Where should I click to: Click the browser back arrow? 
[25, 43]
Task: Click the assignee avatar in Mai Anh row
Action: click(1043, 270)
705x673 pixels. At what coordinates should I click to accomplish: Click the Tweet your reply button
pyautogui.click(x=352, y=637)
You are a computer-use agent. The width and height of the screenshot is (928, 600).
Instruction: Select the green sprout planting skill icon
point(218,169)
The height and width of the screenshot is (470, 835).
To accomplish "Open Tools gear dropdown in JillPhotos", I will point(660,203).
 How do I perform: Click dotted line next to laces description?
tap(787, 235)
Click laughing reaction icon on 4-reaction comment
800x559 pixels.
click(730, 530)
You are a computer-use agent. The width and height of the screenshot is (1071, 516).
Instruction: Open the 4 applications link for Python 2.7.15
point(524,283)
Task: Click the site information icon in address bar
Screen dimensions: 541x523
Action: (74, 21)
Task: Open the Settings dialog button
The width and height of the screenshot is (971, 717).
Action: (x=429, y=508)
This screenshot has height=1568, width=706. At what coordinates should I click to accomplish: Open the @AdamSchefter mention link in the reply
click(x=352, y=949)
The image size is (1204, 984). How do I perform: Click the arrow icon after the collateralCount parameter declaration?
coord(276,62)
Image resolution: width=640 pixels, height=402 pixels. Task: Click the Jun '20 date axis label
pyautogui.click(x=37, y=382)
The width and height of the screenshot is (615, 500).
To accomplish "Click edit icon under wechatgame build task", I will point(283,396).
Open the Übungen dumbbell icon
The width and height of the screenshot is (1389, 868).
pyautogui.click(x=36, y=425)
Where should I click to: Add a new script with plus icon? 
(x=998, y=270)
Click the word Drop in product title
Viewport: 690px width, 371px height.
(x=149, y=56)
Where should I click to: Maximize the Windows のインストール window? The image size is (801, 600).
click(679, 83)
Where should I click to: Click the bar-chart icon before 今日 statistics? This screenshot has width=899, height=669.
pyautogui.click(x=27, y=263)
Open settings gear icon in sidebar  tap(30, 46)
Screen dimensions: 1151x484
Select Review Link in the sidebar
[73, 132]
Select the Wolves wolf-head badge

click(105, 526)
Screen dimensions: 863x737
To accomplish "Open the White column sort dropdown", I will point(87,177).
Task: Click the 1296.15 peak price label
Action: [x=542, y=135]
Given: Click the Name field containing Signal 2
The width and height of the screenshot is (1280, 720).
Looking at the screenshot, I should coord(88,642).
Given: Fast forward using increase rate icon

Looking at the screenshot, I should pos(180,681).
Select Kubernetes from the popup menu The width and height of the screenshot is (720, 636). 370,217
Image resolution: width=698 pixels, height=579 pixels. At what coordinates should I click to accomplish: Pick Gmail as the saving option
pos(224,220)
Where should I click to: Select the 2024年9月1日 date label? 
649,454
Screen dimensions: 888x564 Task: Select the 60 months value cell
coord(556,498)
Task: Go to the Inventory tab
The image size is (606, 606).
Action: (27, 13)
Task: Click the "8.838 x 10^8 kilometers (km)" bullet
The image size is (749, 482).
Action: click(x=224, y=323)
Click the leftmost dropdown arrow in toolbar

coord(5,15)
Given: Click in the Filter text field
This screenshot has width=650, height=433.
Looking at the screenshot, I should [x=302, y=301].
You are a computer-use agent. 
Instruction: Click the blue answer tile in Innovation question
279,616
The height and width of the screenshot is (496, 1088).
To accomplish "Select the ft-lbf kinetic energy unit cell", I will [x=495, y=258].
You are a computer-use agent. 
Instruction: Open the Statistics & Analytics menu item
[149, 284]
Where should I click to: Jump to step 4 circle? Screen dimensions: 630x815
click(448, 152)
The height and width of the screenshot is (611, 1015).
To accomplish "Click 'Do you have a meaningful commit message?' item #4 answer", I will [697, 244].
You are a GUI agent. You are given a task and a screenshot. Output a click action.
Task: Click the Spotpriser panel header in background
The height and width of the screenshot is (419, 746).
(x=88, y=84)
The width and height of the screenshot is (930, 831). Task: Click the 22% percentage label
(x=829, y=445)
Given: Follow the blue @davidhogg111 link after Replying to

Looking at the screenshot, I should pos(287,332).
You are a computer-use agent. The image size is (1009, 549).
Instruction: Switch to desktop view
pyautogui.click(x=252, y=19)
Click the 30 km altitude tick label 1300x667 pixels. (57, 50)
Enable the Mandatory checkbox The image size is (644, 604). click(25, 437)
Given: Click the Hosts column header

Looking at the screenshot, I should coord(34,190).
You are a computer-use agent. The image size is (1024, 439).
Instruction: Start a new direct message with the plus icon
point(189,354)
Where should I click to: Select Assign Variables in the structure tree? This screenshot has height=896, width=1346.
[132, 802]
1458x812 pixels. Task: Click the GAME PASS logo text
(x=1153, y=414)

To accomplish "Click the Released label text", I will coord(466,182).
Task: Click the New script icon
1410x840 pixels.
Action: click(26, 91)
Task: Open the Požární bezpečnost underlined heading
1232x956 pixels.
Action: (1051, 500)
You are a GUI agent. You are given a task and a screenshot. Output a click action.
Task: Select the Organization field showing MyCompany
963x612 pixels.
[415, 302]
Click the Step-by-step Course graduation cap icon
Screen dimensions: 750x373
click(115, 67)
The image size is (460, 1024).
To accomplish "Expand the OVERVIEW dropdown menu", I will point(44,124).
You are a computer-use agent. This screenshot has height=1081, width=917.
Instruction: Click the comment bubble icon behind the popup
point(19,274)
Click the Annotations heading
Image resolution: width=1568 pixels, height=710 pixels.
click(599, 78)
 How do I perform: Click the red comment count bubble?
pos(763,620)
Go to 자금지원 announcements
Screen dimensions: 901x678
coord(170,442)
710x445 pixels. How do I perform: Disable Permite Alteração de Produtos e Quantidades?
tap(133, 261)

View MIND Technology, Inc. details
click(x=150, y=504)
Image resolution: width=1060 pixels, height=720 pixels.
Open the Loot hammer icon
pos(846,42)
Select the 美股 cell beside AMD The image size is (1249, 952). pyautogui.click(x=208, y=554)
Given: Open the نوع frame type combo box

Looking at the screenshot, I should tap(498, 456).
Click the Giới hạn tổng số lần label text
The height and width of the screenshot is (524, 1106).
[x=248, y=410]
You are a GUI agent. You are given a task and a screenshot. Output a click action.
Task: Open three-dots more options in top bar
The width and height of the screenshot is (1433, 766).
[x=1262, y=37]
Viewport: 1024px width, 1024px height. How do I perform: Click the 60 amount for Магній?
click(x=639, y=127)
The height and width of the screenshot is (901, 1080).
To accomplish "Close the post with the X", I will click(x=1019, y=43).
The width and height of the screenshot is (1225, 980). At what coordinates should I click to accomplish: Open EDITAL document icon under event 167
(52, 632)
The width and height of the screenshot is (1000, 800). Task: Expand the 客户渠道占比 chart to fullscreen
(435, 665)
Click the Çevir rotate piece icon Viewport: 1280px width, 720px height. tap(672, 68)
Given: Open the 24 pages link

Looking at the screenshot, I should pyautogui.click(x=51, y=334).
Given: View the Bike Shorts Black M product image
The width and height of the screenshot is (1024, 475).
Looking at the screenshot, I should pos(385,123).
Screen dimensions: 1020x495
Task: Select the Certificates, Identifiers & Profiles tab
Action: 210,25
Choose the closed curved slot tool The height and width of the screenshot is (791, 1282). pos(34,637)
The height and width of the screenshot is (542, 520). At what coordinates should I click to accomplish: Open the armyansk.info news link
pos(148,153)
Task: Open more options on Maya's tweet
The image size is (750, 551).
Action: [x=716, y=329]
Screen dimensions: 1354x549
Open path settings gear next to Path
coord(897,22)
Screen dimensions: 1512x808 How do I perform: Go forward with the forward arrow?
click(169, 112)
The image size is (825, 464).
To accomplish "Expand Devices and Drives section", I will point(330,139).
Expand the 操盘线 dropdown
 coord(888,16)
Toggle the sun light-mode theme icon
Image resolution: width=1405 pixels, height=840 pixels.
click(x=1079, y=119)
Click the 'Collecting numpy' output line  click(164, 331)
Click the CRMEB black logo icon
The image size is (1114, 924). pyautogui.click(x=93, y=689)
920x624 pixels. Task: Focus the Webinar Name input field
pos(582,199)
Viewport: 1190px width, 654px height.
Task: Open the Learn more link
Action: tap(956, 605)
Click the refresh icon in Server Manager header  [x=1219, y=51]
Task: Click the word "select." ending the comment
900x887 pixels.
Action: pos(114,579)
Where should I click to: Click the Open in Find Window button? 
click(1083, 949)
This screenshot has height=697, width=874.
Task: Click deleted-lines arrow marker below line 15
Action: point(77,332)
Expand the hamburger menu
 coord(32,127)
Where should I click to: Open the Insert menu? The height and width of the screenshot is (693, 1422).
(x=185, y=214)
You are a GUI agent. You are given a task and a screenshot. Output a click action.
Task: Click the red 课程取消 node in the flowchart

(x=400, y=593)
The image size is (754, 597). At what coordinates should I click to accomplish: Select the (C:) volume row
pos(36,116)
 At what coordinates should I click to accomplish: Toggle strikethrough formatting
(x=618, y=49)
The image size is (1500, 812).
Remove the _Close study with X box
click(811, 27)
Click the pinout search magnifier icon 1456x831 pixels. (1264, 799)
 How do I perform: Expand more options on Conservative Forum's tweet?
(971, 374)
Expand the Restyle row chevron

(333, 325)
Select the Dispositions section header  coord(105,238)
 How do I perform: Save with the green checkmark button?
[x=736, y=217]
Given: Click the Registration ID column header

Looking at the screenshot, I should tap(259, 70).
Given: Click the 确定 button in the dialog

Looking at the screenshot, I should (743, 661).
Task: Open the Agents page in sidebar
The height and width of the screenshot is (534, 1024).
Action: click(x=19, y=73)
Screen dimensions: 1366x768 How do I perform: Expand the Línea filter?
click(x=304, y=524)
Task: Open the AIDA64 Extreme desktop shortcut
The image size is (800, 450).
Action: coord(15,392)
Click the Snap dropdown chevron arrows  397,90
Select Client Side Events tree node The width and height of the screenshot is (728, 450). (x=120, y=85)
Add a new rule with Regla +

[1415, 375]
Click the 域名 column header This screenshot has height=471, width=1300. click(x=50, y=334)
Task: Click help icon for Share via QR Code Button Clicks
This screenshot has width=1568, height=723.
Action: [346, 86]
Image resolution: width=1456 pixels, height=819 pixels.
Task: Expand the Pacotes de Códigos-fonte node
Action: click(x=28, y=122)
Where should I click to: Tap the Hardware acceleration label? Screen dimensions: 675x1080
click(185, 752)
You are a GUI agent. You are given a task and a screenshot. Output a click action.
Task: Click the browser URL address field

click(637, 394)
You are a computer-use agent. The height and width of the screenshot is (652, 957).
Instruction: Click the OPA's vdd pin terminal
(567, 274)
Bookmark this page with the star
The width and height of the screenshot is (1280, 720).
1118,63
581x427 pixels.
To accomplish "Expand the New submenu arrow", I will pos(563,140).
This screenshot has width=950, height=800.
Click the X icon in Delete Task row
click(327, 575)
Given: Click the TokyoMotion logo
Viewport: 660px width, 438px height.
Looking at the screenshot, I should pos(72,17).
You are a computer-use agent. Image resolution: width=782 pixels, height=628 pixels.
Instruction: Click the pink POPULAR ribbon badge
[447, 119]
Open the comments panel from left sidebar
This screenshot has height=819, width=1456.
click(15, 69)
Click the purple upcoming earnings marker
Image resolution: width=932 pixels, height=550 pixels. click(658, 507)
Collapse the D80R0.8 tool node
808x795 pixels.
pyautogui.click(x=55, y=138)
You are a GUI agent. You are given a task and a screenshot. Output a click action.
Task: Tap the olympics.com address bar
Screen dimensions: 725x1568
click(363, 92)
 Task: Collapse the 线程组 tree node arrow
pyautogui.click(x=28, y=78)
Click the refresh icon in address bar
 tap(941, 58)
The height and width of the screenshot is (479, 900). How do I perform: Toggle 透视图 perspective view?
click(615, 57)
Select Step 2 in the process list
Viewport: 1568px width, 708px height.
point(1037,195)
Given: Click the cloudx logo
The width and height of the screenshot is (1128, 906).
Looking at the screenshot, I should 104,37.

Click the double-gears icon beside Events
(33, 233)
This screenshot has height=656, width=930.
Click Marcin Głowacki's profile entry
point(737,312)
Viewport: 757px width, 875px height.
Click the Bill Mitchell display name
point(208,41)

.....

§ WHAT IS BEING ASKED
Look through the material and copy each line that has "section".

§ ANSWER AREA
To accomplish "Expand Devices and Drives section", I will point(330,139).
Select the Dispositions section header  coord(105,238)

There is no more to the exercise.